* Directions: Beginning with the line that contains "Where should I", write out each remaining line of the records below exactly. Do not copy any picture.

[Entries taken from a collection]
[Start of section]

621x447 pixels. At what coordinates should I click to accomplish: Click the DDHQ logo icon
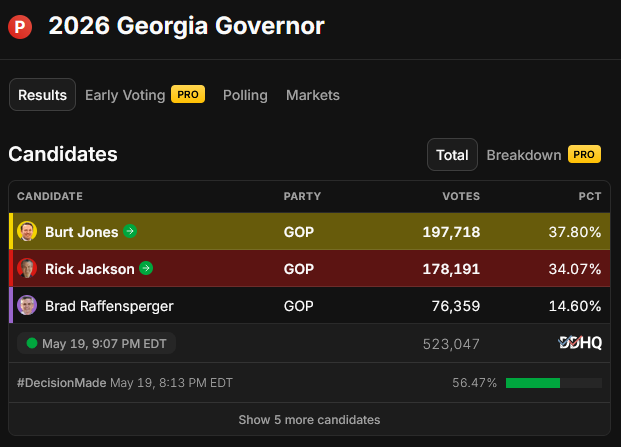580,343
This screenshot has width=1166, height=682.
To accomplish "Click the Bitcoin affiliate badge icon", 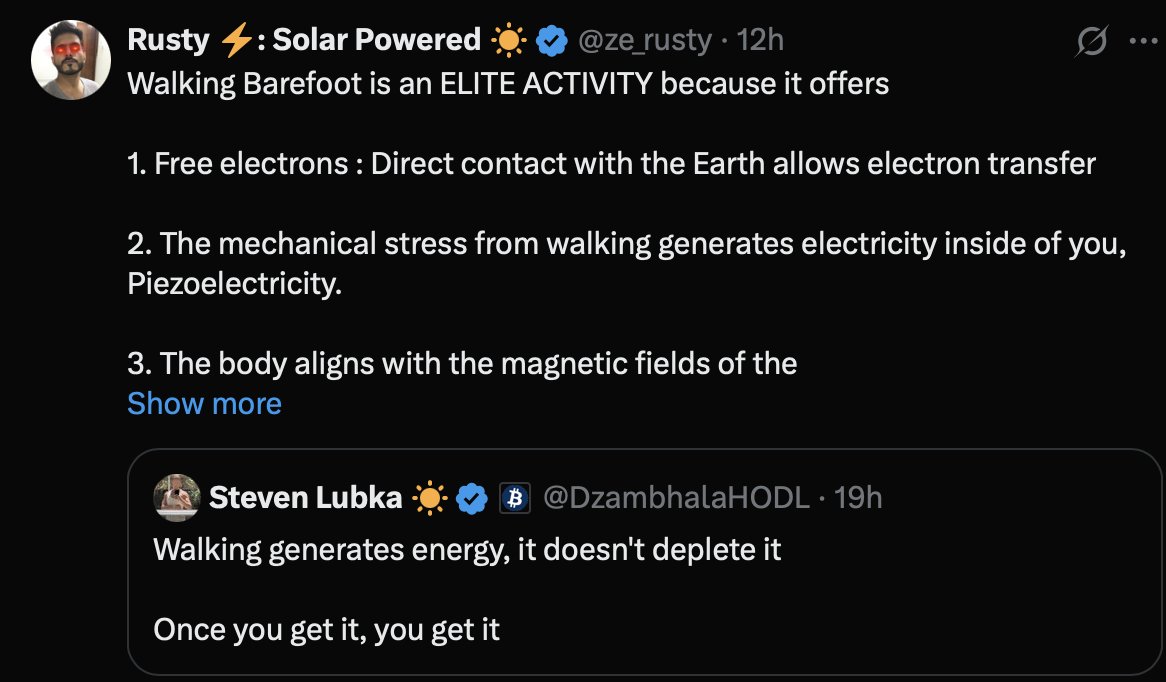I will (514, 497).
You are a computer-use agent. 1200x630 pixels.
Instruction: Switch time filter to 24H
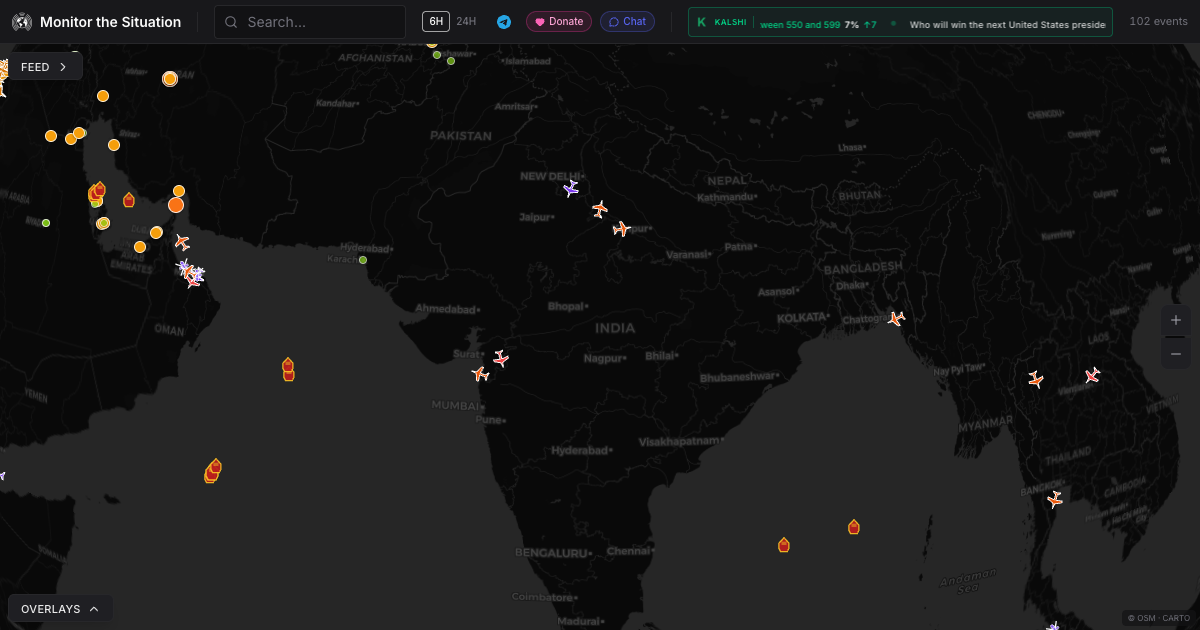click(x=466, y=21)
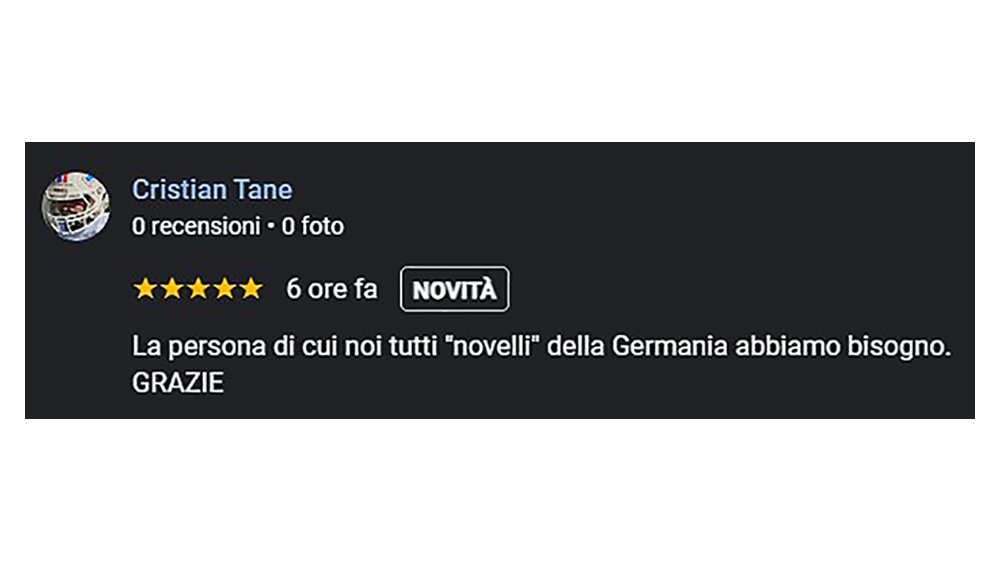Click the first yellow rating star
This screenshot has width=1000, height=562.
[146, 289]
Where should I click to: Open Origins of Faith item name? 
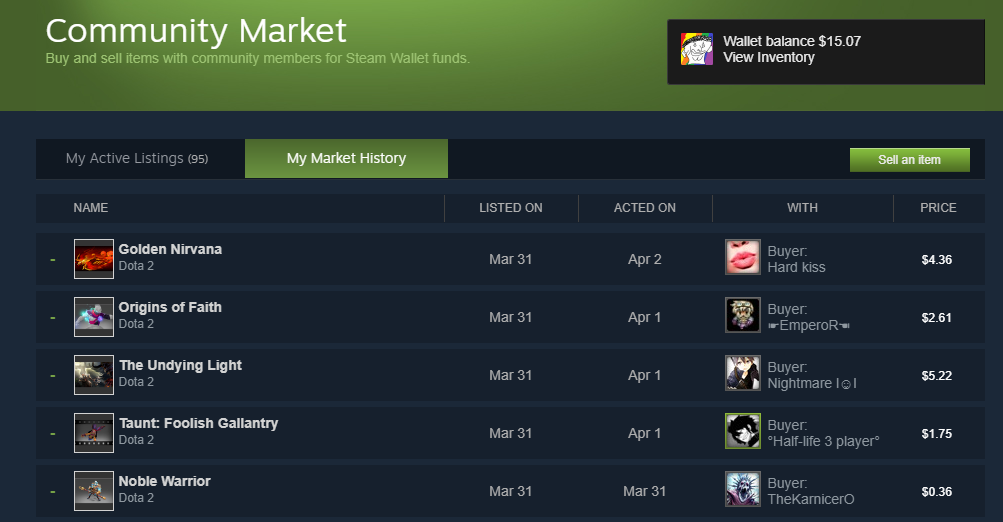[x=170, y=307]
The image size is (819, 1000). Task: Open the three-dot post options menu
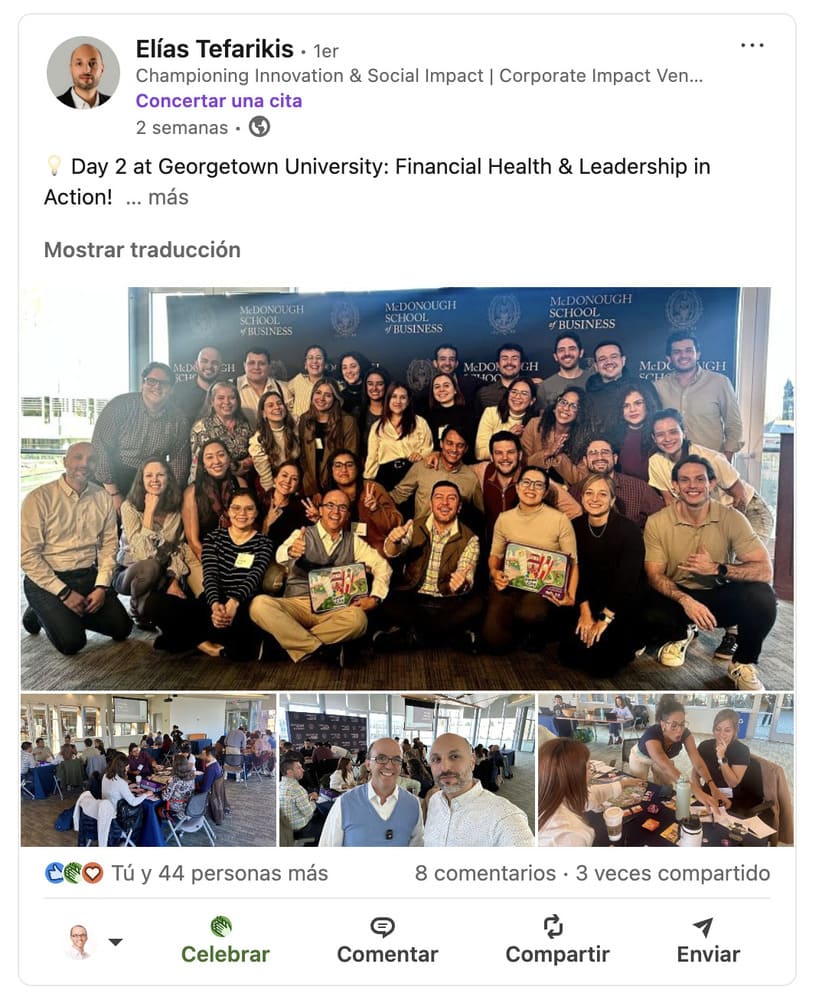click(x=752, y=45)
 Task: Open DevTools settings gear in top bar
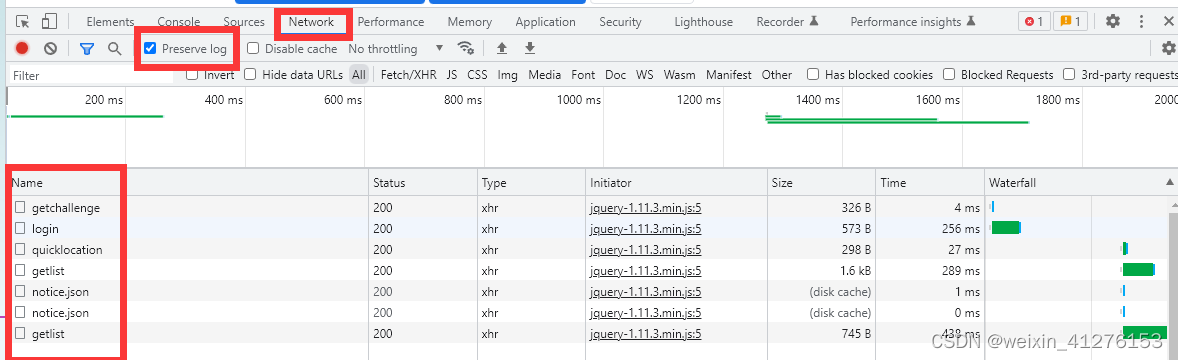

[End of section]

* Task answer:
Where should I click to: Open Origins of Faith item name? 
[x=170, y=307]
The image size is (819, 1000). Task: Open the three-dot post options menu
click(x=752, y=45)
 Task: Open DevTools settings gear in top bar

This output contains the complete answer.